Что сделать A: Выведите из текста о работе в радиоактивной зоне отрывок от «Наверное, никто еще» до «пыток лучевой смерти.» включительно.
Что сделать B: Перескажите в виде краткого списка абзац текста о работе в радиоактивной зоне, начинающийся словами «Не всегда выпадало работать по две минуты», и сохраните его основные факты.

Фрагмент текста:

Наверное, никто еще не описал, что это значит — бежать по невидимой, но особо опасной радиоактивной зоне, в которой светится тысячи рентген в час. Группы майора Филиппова, лейтенанта Музыкина, парни Стародумова, вновь и вновь уходившие «за разлом», — где вы сейчас? Вжимаясь в холодные камни гор, я мысленно моля судьбу, чтобы она оберегла вас от пыток лучевой смерти.
Не всегда выпадало работать по две минуты. Я помню нервный шок парней, узнавших от смельчаков дозиметристов Юрченко и Дмитрова, что на одном из участков зоны можно находиться всего 20—30 секунд. Уровень радиации превышал там три тысячи рентген в час. Десятки групп ходили туда. И возвращались озлобленные: ну что можно расчистить за это время? Операцию пришлось отложить до выяснения обстановки в зоне работ. Мои боевые помощники офицеры А. Сотников, А. Саушкин, Э. Кульчицкий, И.Тетерин, В.Кочетов получили впервые возможность передохнуть. Было принято решение провести более тщательную радиационную разведку. В разведку пошел командир отряда А. Юрченко. Он нашел источник мощного излучения — сборку с ядерным горячим, которая весила 350 килограммов и была придавлена внушительной массой проклятого графита. Как вышвырнуть оттуда эту невидимую смерть за несколько секунд, не знал никто. Наконец додумались «забинтовать» сборку свинцовыми лентами и лишь после этого сбросить в развал реактора. Подобных сборок были десятки.

Фрагменты данных:

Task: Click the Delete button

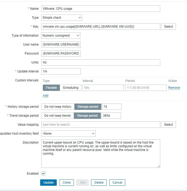Action: (x=99, y=183)
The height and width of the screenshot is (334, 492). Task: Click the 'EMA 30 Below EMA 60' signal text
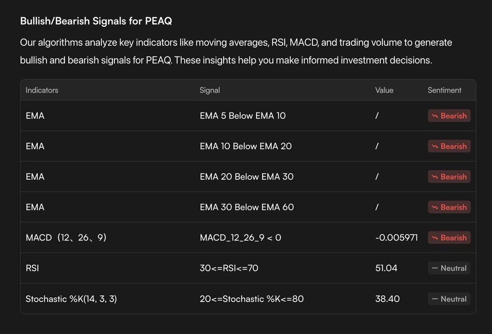(246, 207)
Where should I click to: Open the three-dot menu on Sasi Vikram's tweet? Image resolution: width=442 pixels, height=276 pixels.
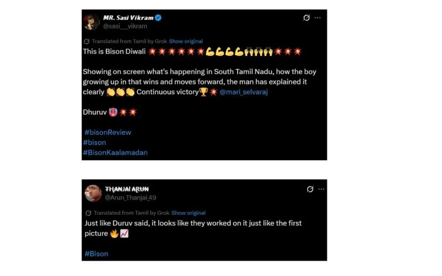click(x=318, y=18)
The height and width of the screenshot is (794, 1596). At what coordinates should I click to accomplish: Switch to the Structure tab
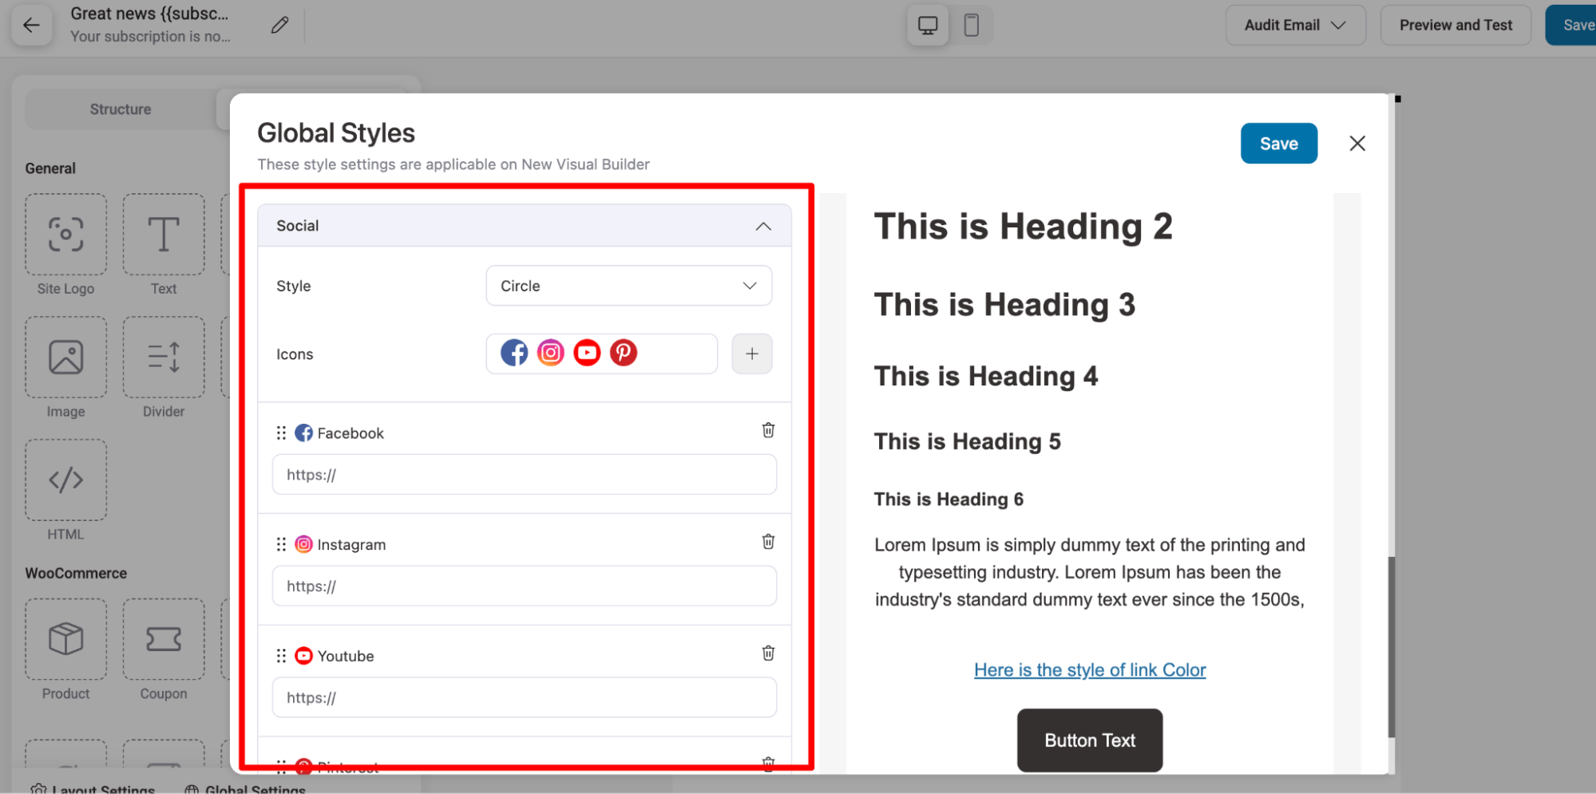pyautogui.click(x=121, y=109)
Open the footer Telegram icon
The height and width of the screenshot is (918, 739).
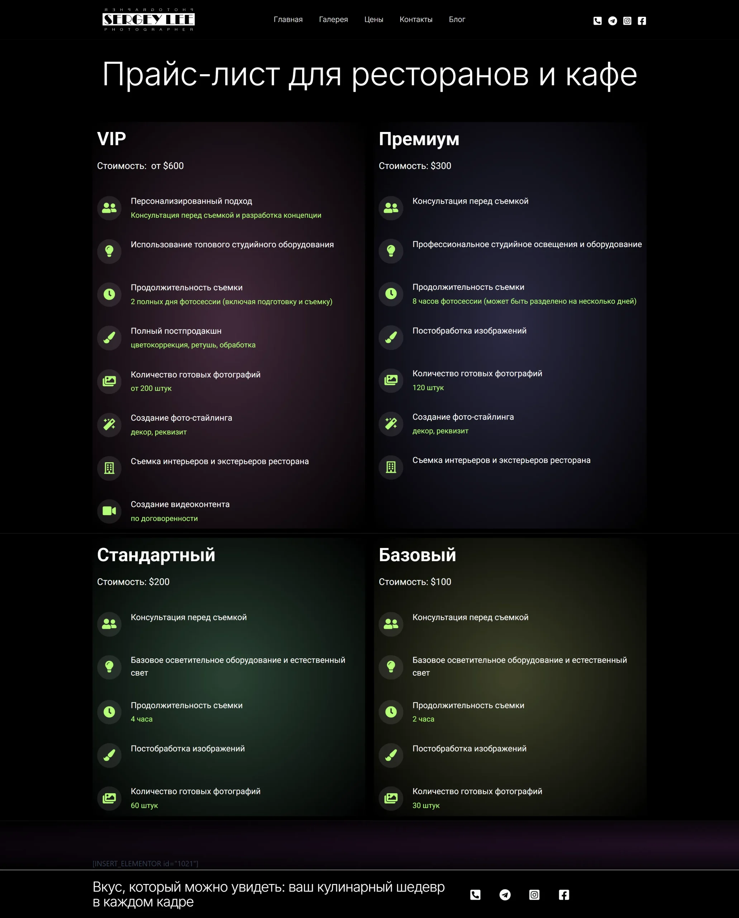point(505,895)
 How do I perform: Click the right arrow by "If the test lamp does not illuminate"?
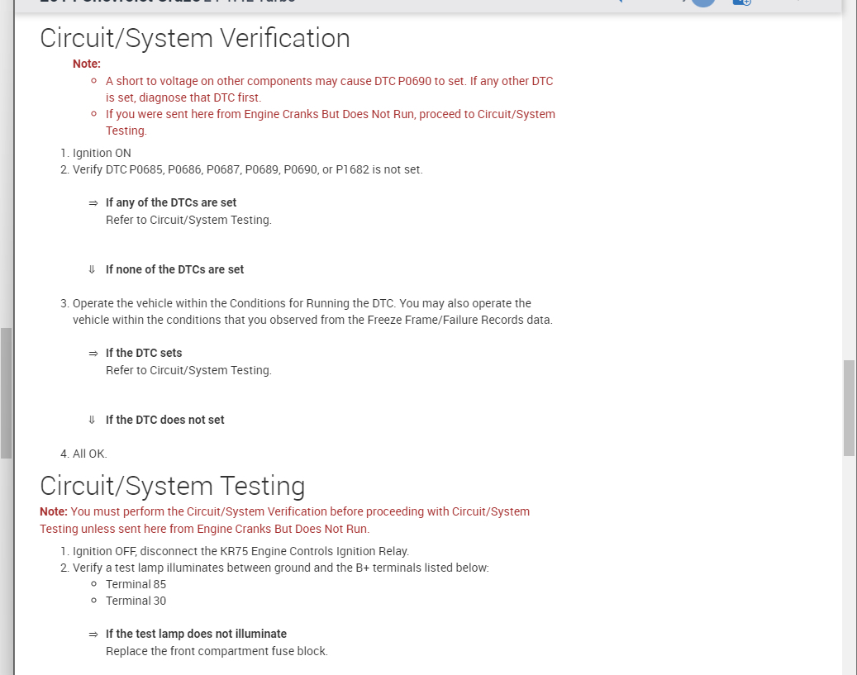[93, 635]
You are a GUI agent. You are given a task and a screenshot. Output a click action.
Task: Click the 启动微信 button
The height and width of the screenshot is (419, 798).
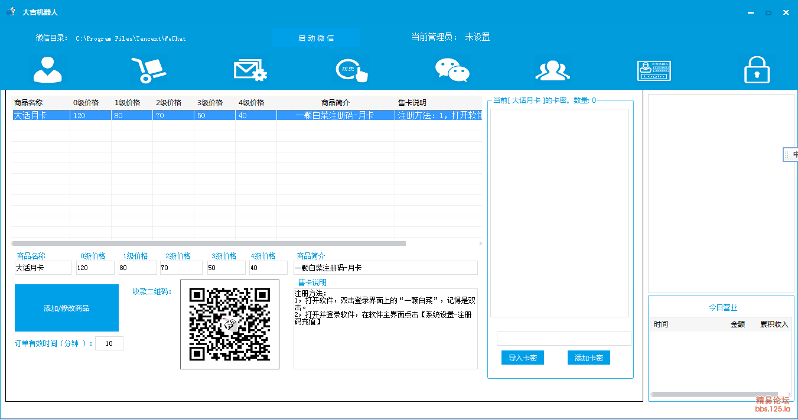pos(316,38)
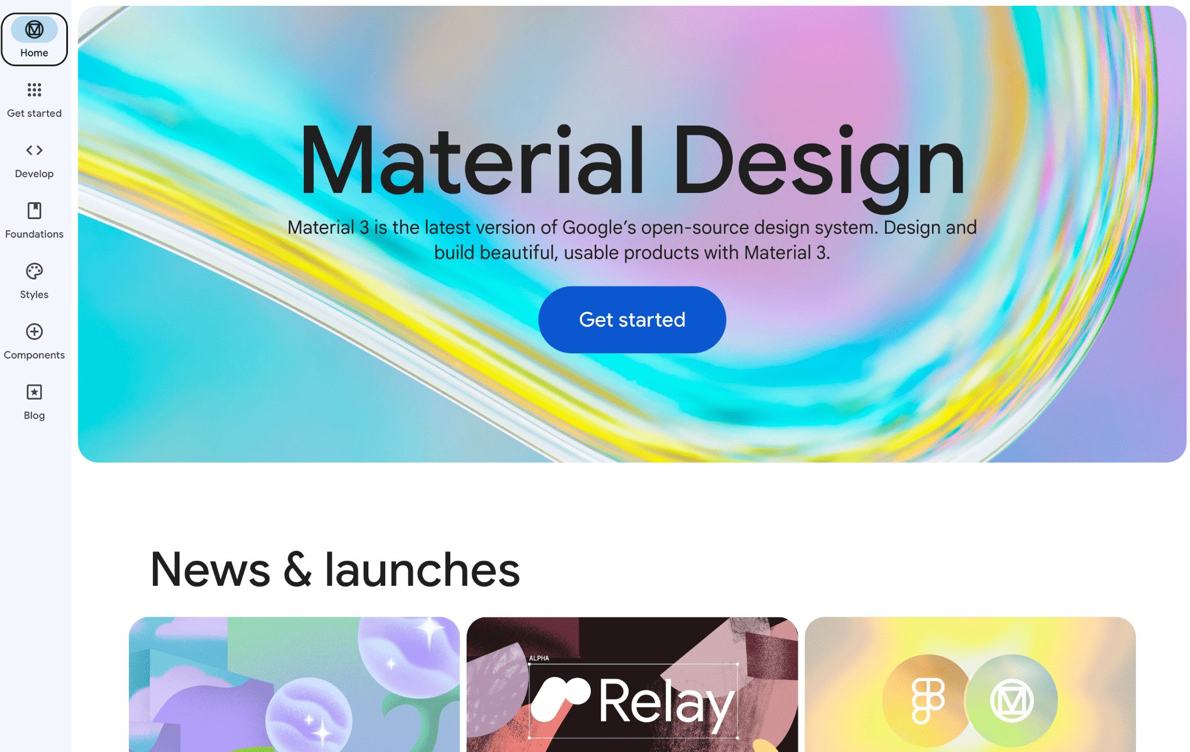Open the yellow gradient Figma news card
This screenshot has width=1190, height=752.
(x=970, y=685)
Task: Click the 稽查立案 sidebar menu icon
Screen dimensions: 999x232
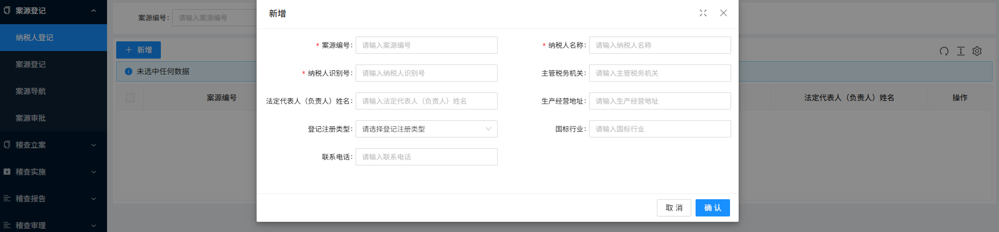Action: (7, 145)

Ответ A:
Наверное, никто еще не описал, что это значит — бежать по невидимой, но особо опасной радиоактивной зоне, в которой светится тысячи рентген в час. Группы майора Филиппова, лейтенанта Музыкина, парни Стародумова, вновь и вновь уходившие «за разлом», — где вы сейчас? Вжимаясь в холодные камни гор, я мысленно моля судьбу, чтобы она оберегла вас от пыток лучевой смерти.

Ответ B:
- Дозиметристы Юрченко и Дмитров выяснили, что на одном из участков зоны уровень радиации превышал три тысячи рентген в час и находиться там можно было всего 20—30 секунд.
- Десятки групп ходили на этот участок и возвращались озлобленными, потому что за такое время почти ничего нельзя было расчистить.
- Операцию отложили до выяснения обстановки, и офицеры А. Сотников, А. Саушкин, Э. Кульчицкий, И. Тетерин и В. Кочетов впервые получили возможность передохнуть.
- Для более тщательной радиационной разведки пошел командир отряда А. Юрченко. Он нашел источник мощного излучения: сборку весом 350 килограммов, придавленную массой графита.
- Сборку решили «забинтовать» свинцовыми лентами и только потом сбросить в развал реактора.
- Подобных сборок были десятки.